Kwaliteit en media
In dit dialoogvenster kunt u basisafdrukinstellingen opgeven in overeenstemming met de papiersoort. Voor een normale afdruktaak volstaat het instellingen in dit dialoogvenster op te geven.
- Mediumtype (Media Type)
-
Selecteer het mediumtype dat u wilt gebruiken.
Selecteer het mediumtype dat in de printer is geplaatst. Hierdoor kan de printer het type afdruk maken dat geschikt is voor het afdrukmateriaal. - Papierbron (Paper Source)
-
Selecteer de bron waarvan het papier wordt ingevoerd wordt weergegeven.

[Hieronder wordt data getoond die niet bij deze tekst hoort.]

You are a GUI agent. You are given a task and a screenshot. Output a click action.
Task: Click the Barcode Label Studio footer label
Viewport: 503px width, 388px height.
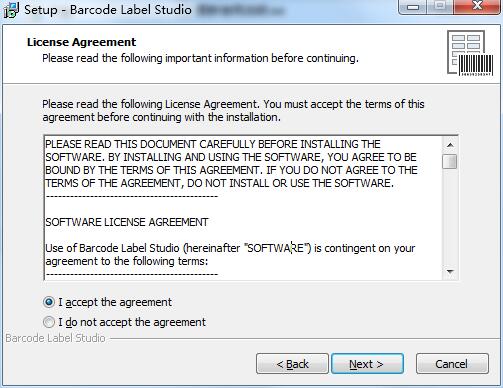[55, 338]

- Cassette (auto select.) (Cassette (Auto Select))
- De printer bepaalt automatisch welke cassette moet worden gebruikt op basis van de papierinstellingen in het dialoogvenster Afdrukken en de papiergegevens voor de cassette die zijn geregistreerd op de printer en voert papier in vanuit die cassette.
- Cassette 1
- Papier wordt ingevoerd vanuit cassette 1.
- Cassette 2
- Papier wordt ingevoerd vanuit cassette 2.
- Afdrukkwaliteit (Print Quality)
-
Selecteer de optie die het oorspronkelijke documenttype en het doel het dichtste benadert.
Als u een van deze keuzerondjes selecteert, wordt automatisch de juiste kwaliteit ingesteld.- Hoog (High)
- Hiermee krijgt afdrukkwaliteit prioriteit over afdruksnelheid.
- Standaard (Standard)
- Hiermee kunt u afdrukken met gemiddelde snelheid en kwaliteit.
- Afdrukken in grijstinten (Grayscale Printing)
-
Stel afdrukken in grijstinten in. Bij deze functie wordt het document in de printer geconverteerd naar grijswaarden en in zwart-wit afgedrukt.
Wanneer u dit selectievakje inschakelt, worden zowel monochrome als kleurendocumenten in zwart-wit afgedrukt. Wanneer u een kleurendocument in kleur wilt afdrukken, moet u het selectievakje uitschakelen.